L’étude de ces cours d’eau présente un double intérêt. Elle livre à la science quelques observations nouvelles. Elle conduit ensuite à mieux connaître les causes qui les rendent si redoutables, et donne l’idée des moyens qui peuvent les combattre.

Jusqu’à ce jour, rien n’a été recueilli.

M. Héricart de Thury a publié, en 1806, une Potamographie des cours d’eau du département des Hautes-Alpes. Ce titre semble annoncer quelques détails sur les torrents ; mais la pensée de l’auteur était de ne crayonner qu’une esquisse rapide, et toute géologique, des vallées parcourues par les cours d’eau. Il signale, en passant, les effets destructeurs des torrents, sans s’arrêter à les décrire.

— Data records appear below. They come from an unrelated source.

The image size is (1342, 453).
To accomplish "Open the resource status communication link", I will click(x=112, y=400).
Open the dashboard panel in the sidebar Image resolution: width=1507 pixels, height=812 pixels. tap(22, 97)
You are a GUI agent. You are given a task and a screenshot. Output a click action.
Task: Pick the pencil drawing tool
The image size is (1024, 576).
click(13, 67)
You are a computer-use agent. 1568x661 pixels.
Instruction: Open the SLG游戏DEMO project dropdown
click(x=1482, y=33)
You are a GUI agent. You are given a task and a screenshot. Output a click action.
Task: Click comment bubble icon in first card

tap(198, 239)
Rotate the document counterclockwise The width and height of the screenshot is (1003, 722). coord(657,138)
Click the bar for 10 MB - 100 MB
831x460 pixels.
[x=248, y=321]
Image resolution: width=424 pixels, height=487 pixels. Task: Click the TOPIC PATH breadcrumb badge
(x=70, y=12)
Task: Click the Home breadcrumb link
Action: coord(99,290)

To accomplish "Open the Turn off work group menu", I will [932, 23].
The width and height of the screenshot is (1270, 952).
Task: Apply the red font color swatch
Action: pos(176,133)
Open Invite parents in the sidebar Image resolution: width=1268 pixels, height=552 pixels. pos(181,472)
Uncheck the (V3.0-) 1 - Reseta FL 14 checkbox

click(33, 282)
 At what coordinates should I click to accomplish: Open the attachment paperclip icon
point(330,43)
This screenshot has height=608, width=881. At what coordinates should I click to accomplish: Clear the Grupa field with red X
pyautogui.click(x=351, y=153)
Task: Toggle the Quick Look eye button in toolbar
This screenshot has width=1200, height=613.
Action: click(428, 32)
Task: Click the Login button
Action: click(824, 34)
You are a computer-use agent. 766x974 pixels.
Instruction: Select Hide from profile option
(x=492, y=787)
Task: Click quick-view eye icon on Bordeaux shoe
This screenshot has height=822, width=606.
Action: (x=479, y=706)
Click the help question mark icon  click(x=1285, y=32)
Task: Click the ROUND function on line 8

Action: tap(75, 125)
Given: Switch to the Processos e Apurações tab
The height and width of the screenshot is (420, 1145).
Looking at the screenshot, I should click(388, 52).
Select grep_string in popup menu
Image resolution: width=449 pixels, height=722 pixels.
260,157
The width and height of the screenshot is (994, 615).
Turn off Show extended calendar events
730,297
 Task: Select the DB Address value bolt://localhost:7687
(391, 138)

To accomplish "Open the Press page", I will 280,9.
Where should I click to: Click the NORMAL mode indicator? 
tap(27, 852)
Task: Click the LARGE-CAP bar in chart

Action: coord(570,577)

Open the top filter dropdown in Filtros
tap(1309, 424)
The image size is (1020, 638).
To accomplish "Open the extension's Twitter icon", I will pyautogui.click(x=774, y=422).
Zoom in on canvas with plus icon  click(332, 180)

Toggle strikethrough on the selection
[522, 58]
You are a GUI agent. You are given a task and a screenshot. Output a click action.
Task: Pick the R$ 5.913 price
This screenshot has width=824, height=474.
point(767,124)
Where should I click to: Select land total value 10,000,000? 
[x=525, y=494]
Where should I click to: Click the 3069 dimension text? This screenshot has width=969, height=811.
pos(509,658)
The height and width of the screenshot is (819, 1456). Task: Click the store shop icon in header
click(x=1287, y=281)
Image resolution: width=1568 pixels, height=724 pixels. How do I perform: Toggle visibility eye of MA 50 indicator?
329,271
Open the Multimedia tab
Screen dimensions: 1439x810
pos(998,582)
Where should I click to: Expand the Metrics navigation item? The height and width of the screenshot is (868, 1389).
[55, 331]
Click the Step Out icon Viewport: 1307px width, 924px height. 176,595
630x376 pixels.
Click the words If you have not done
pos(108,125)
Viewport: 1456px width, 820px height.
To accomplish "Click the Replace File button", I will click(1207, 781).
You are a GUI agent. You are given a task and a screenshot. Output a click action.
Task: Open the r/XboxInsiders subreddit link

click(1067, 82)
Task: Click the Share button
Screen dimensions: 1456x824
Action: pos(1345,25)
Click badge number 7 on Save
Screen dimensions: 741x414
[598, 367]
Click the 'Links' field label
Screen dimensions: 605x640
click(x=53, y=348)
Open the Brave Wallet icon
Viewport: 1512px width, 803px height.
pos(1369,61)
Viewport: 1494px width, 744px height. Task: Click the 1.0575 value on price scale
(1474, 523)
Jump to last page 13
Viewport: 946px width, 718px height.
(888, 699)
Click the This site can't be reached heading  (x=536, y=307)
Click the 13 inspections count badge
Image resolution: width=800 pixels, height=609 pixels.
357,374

L’ouvrage de l’ancien préfet des Hautes-Alpes, M. Ladoucette (Essai sur la topographie des Hautes-Alpes), ne renferme pas sur cet objet plus de développements.

Un ingénieur s’est occupé longuement de cette étude : c’est Fabre. Son Essai sur la théorie des torrents et des rivières contient une description complète des torrents ; des considérations justes, et souvent ingénieuses, sur leur formation et sur leur manière d’agir ; enfin, beaucoup d’observations sous la forme d’aphorismes ; et c’est là peut-être le défaut de son ouvrage. La matière ne comportait pas ces formes géométriques, sous lesquelles il a voulu la faire plier. Il établit d’abord tout par le raisonnement, et ne cite pas les faits qui pourraient confirmer ses principes. Il est dès lors impossible de démêler dans son travail la part de l’observation de la part du raisonnement, c’est-à-dire, la part qui a une valeur certaine de la part douteuse, et l’on finit par demeurer également défiant sur le tout.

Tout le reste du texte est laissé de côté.